Ninguém saiu vestido de seda pura.
Nem de musseline.
Nem de Mandarim.
No meio do caminho, um empalho.
Quem sabe, efeito de tanta notícia de violência urbana, queimadas na Amazônia, achincalhes a Greta ou somente misoginohomofobia, preferiu passar o tríduo momesco em lugar mais elegante.
No Vêneto.
Daí para uma esticada pela Lombardia foi menos de um pulo.
Antes de finalmente embarcar num navio de cruzeiro em Lampedusa já havia passado pela Úmbria, sem ter recebido a benção papal (SS estava gripada) no último jardim do Lácio.
Chegou ao Brasil, como rei coroado, trazido nas bagagens dos endinheirados que festejaram os feriados, cultuando Baco, em terras, praias e navios distantes.
Como o conde romeno, escondeu-se do sol.
Preferiu lugares onde o frio aproxima as pessoas, em ambientes mais aconchegantes.
Como guiados pelas estações do ano, os de sua espécie costumam aproveitar o outono para iniciar a viagem que contamina amigos e familiares, se estendendo por todo o inverno.
Não se sabe ainda a razão de não ter participado de bailes infantis.
Mostrou predileção especial pelos saudosistas das antigas.
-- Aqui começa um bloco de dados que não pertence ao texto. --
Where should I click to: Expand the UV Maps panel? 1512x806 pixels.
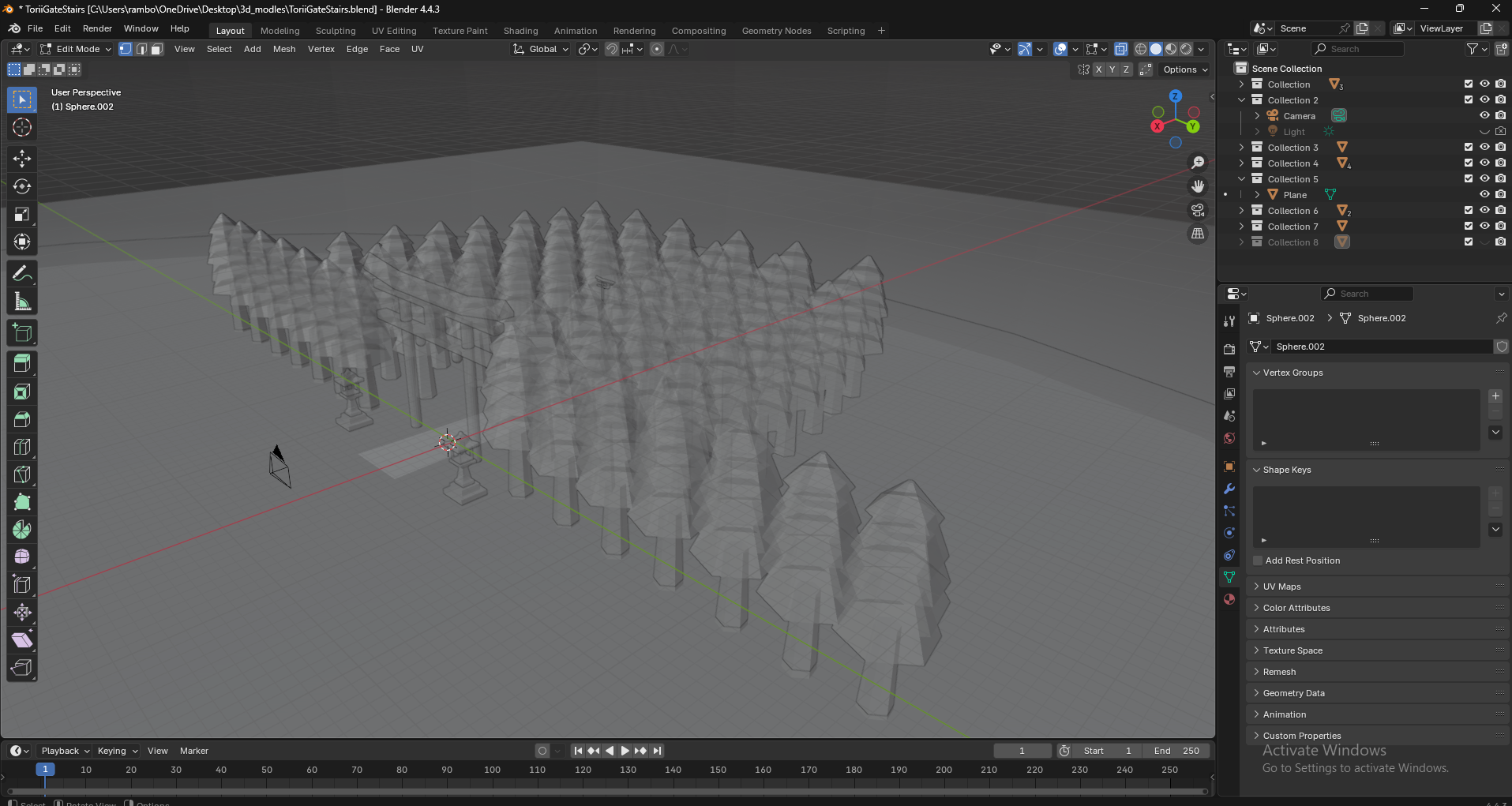1281,587
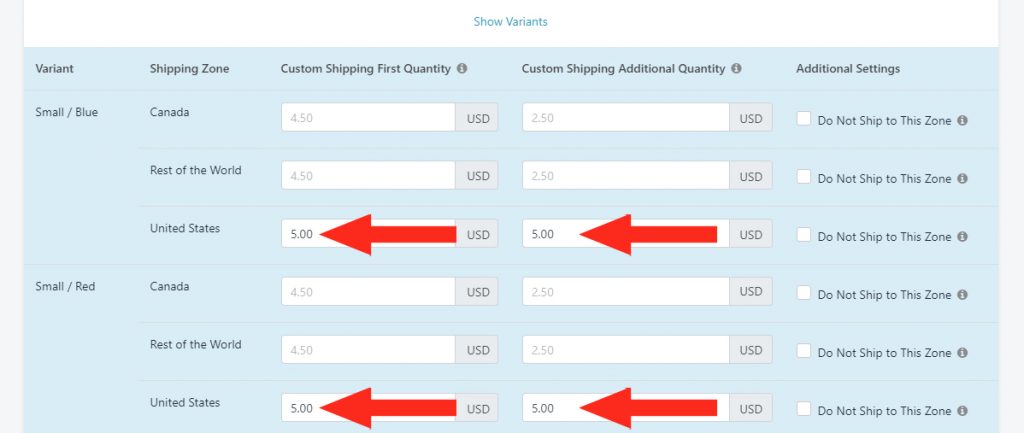Click first quantity field for Small / Blue United States

click(368, 234)
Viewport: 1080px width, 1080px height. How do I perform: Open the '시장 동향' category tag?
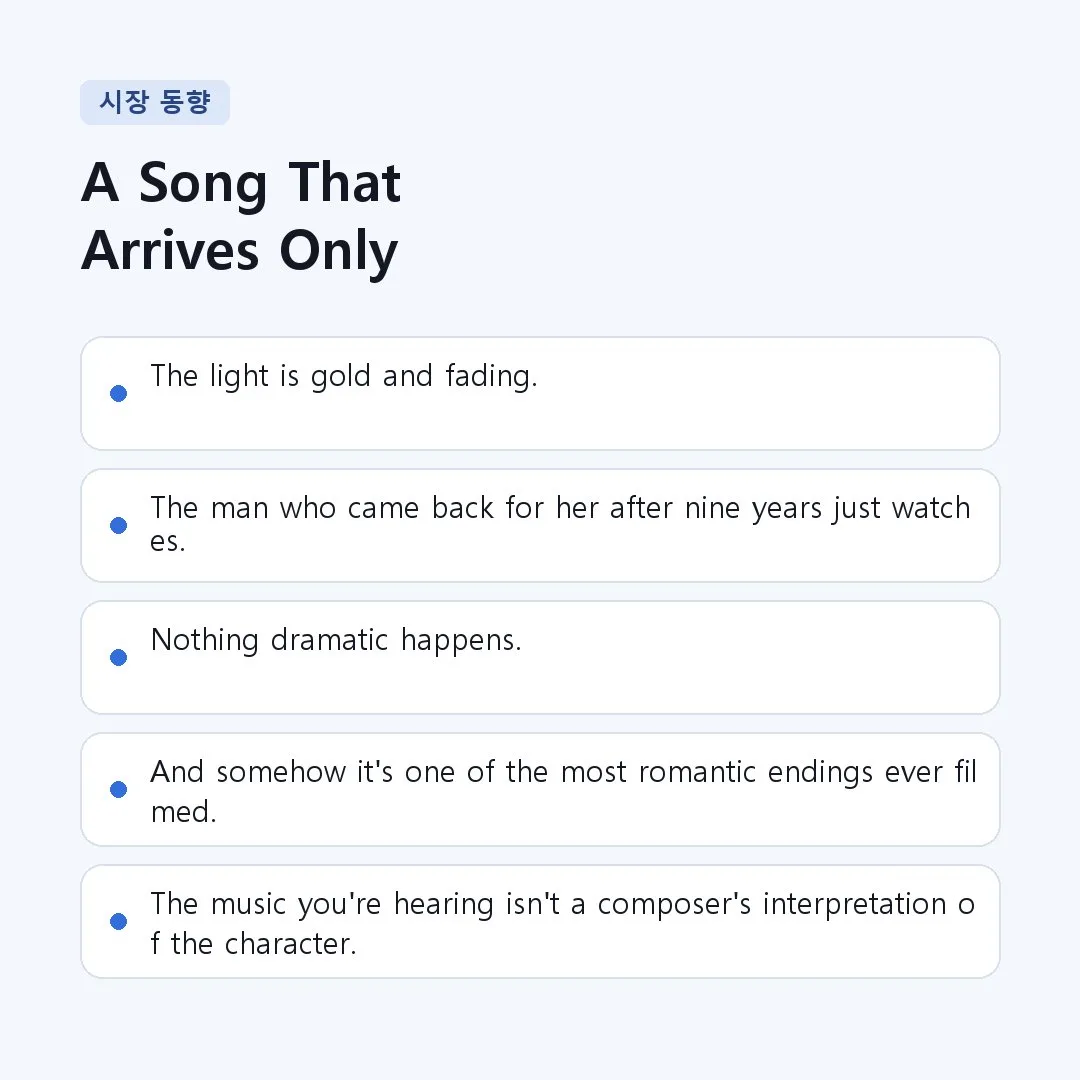tap(155, 103)
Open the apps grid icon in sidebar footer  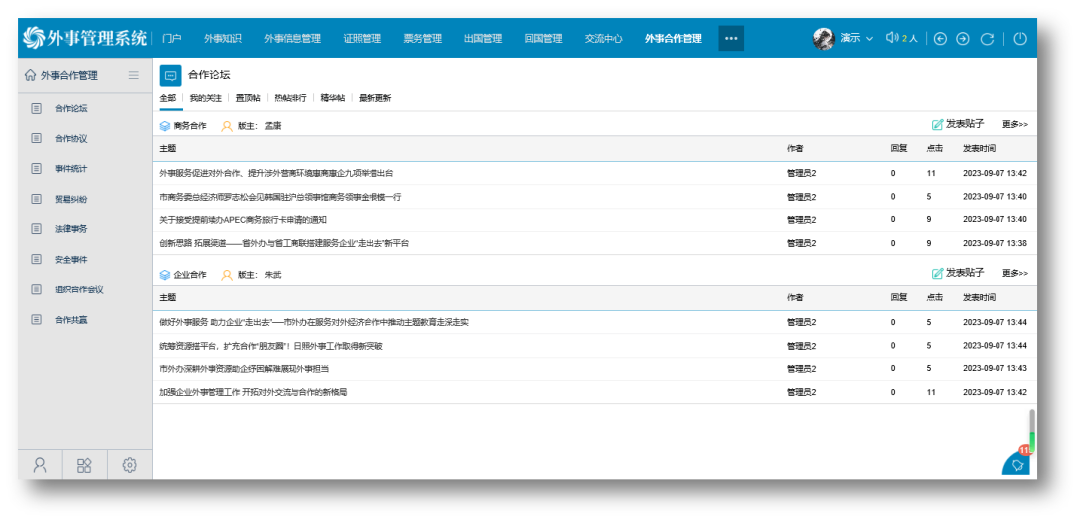(x=85, y=465)
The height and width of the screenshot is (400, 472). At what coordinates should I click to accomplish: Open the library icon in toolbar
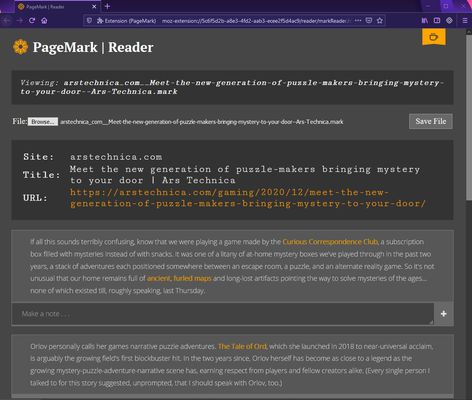click(x=425, y=21)
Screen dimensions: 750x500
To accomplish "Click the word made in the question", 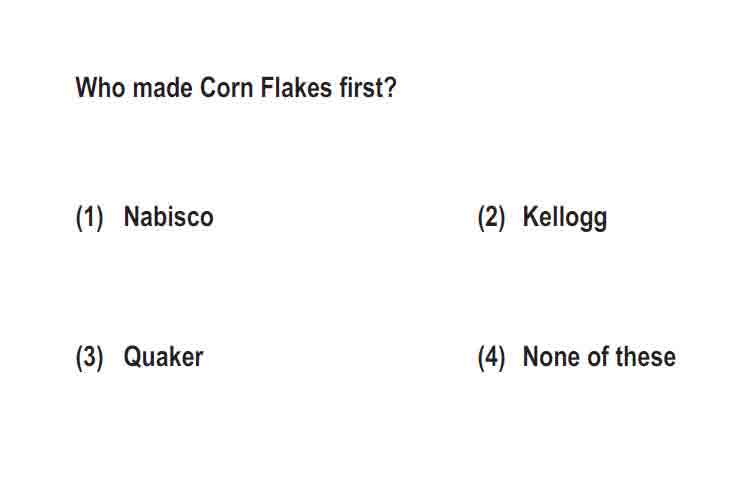I will coord(163,88).
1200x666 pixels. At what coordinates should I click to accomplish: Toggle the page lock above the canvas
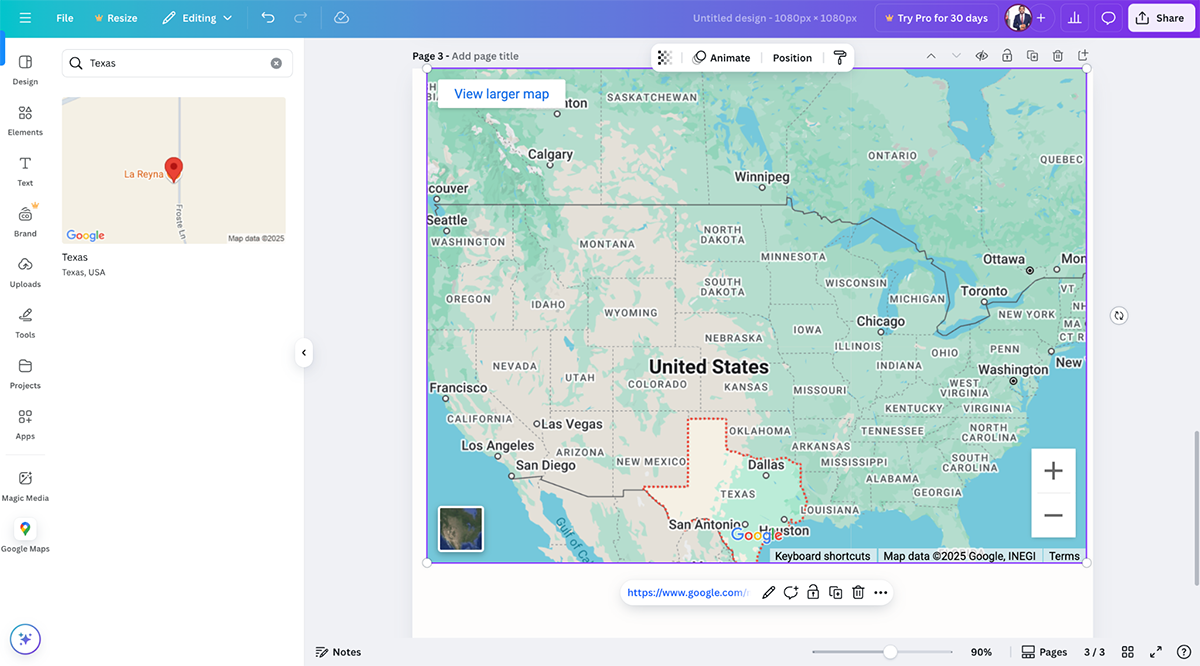point(1007,56)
Quem já nem troca o passo, mas faz tesouras e parafusos aos primeiros acordes do vassourinhas.
E lacrimeja de saudade dos entrudos, corsos e troças.
Não foi brincante de primeiro espetáculo. Nem marinheiro de segundo naufrágio.
Há um século havia andado por tudo que foi canto da Europa mas entrou para a história como A Espanhola.
Acabou com a festa de, incríveis, 40 milhões de pessoas.
Todo ano dá o ar de sua desgraça.
Seu périplo começa pelo norte, no inverno. Depois, repete a dose debaixo do equador.
Já transitou também em áreas menos extensas.
Há 60 anos, pela Ásia, quando não se sabia o que acontecia (nem quantos visitou) por trás da grande muralha, deixando um rastro de 1,5 milhões, presumidos.
Dez anos depois, só em Hong Kong, mais um milhão na macabra conta sem somar ninguém do país continental ainda fechado para o comércio e os olhos exteriores.
Andou pelo Oriente Médio, violento, atacando os dois lados da guerra sem fim.
No país onde a esperança fez-se profissão, o medo que o visto do turista durasse mais que um pesadelo de uma noite de verão, virou tormenta que nunca será esquecida.